Masidi who has been advocating shark protection in Sabah’s waters denounced the heinous act, but indicated that there would be little the authorities could do as there is currently no law banning shark finning in the state.
“The photos speaks volumes of what I and many other Sabahans have been advocating for the last five years,” he said, adding that he had given his thoughts on the problems many times in the past.
Asked if there would be investigations based on the photos, he replied: “What difference does it make when there is no law against this despicable act?”
The photos on Facebook show several sharks with its fins cut off floating in a sea of blood within a water village area, along with allegations that the photos were taken at Mabul island, a locally-inhabited island within the Tun Sakaran Marine Park.
The island itself is home to a fishing community living in several water villages, as well as a host of dive resorts ranging from backpacker to luxury stilt chalets.
Conservation research group Danau Girang Field Centre director Dr Benoît Goossens who posted on their Facebook page said that it was incomprehensible to think that such an act was allowed to be carried out near a world class diving island like Sipadan.
“The massacre has to stop!
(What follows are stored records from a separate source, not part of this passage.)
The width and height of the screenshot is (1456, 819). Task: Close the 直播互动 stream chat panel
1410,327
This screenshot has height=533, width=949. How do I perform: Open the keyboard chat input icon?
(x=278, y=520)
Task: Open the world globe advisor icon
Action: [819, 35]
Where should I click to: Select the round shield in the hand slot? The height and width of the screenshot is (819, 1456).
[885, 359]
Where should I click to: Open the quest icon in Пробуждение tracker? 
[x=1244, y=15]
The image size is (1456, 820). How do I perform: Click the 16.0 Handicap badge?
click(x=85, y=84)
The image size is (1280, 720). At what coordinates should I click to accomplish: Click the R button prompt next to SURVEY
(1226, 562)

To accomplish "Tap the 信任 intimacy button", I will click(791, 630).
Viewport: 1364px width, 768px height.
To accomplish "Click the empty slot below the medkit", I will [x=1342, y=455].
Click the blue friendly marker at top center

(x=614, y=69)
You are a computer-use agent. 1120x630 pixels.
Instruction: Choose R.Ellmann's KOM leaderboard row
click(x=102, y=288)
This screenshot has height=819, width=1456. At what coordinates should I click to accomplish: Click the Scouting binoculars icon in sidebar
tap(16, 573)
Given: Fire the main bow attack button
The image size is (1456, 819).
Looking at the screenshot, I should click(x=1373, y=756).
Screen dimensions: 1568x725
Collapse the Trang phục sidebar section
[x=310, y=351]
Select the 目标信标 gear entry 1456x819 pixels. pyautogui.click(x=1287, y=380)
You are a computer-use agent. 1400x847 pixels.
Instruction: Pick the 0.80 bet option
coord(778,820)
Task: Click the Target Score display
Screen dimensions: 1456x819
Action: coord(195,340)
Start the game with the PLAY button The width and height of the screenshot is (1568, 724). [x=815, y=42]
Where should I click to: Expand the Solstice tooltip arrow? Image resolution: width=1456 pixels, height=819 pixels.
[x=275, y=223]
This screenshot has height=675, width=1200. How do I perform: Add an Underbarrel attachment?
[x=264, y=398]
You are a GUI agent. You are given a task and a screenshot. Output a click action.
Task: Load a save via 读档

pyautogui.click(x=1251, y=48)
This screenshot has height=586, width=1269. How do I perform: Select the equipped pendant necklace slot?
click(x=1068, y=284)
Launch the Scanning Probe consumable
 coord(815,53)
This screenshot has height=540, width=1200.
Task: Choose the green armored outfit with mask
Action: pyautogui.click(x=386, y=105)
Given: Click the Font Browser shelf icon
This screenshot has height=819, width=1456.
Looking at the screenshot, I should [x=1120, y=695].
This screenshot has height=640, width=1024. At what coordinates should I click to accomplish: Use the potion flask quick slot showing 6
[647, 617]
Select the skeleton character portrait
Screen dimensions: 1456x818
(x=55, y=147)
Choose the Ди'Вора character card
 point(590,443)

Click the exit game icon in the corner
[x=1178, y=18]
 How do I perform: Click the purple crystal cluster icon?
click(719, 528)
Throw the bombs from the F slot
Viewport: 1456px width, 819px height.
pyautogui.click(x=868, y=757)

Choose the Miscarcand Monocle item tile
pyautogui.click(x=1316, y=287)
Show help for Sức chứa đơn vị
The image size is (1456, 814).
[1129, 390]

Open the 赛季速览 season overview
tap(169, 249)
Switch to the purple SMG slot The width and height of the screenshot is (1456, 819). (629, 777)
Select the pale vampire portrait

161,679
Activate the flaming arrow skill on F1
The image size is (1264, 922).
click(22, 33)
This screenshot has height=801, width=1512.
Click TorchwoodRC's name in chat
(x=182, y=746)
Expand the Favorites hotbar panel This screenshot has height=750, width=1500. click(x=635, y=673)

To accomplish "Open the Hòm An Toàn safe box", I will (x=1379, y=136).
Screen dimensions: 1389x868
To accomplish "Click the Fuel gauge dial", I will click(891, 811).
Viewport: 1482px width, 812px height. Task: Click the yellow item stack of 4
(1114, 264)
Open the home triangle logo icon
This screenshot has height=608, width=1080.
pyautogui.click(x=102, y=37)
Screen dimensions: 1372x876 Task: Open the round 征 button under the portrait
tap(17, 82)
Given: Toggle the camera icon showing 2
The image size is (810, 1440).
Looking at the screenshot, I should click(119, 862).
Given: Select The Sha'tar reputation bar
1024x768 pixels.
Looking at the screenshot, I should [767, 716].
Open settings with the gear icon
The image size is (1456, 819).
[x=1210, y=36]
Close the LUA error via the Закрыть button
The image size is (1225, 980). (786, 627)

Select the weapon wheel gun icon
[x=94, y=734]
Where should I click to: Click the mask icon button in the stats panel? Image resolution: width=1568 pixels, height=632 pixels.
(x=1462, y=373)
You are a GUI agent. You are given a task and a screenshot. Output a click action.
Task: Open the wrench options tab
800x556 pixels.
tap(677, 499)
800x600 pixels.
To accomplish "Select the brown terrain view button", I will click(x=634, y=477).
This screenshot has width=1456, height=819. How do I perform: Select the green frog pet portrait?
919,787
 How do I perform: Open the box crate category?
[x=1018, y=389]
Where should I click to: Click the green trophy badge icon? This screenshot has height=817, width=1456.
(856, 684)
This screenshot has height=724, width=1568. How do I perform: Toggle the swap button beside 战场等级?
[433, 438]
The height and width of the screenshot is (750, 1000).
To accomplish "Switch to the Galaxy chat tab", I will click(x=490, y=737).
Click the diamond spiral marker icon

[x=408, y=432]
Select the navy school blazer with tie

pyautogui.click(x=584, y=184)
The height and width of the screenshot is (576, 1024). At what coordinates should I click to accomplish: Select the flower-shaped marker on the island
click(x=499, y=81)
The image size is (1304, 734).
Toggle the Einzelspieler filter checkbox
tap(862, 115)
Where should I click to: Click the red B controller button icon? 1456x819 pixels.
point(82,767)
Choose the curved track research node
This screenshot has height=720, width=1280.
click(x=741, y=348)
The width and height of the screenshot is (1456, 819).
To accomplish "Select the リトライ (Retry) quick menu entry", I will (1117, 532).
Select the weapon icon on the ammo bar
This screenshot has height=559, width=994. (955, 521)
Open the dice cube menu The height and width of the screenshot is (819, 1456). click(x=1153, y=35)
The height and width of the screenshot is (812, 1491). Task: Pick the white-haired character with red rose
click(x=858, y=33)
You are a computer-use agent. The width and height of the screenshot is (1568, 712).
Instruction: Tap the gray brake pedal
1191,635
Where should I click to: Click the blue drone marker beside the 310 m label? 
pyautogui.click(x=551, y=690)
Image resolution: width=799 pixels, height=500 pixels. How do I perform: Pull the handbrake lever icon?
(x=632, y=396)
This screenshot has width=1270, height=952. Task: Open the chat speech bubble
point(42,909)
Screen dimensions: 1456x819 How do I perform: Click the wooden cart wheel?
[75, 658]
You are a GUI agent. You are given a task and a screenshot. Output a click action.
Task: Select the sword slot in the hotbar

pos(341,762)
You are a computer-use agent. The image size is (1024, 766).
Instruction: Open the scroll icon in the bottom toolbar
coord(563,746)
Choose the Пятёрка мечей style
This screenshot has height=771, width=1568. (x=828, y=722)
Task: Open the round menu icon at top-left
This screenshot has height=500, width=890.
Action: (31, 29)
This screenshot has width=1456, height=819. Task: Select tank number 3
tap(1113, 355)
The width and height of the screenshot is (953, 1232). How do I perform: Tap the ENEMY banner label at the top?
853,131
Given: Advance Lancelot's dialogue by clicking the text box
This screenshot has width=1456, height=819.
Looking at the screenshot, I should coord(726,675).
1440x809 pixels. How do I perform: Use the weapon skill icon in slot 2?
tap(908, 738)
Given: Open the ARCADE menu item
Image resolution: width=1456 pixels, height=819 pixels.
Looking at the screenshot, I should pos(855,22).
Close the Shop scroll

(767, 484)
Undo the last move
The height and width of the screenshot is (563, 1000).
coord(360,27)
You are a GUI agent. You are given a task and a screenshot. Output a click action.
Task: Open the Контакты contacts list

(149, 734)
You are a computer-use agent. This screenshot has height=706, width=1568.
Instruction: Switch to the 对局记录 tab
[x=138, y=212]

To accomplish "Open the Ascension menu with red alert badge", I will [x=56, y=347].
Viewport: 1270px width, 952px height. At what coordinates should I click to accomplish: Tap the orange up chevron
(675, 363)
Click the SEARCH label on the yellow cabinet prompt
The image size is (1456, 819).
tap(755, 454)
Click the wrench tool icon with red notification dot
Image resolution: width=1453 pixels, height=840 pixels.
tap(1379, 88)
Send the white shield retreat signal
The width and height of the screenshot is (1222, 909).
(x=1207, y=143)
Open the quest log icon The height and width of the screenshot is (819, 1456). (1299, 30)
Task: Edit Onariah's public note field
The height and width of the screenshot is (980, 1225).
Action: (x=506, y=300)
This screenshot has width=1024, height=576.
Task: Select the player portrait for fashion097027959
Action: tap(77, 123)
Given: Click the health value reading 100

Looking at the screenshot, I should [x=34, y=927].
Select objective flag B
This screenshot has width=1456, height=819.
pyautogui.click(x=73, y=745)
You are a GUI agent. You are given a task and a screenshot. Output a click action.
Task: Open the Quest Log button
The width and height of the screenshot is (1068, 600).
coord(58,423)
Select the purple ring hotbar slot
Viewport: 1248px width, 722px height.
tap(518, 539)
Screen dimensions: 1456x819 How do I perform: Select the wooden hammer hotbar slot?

It is crazy to think that it is happening a few miles from the best diving spots where divers go to see sharks. I think Sabah should make a stand and put the Sharks under special protection in Sabah's waters and enforce it,” he said.
“Sharks attract divers from all over the world to Sabah, it is a huge tourism industry bringing millions to the state. Sabah needs to get its own law, ban shark killing and finning and enforce the law in its waters,” he said.
Following reports of a 80 per cent decline of sharks in its waters, the state has been pushing for the federal government to ban shark hunting and finning by amending its Fisheries Act. However, its three year proposal was dismissed claiming that shark hunting was not a huge business in the state.
Masidi has since then come out to say that the state will enforce its own shark sanctuary through its marine parks soon.
The Tun Sakaran marine park in Semporna, Tunku Abdul Rahman marine park fronting the state capital, and the proposed Tun Mustapha marine park in Kudat would be declared shark sanctuaries and off limits to shark fishing.
The three parks total some two million hectares and is habitat to about 80 per cent of the state’s shark population.
The Tun Mustapha Marine Park is set to be launched this Sunday.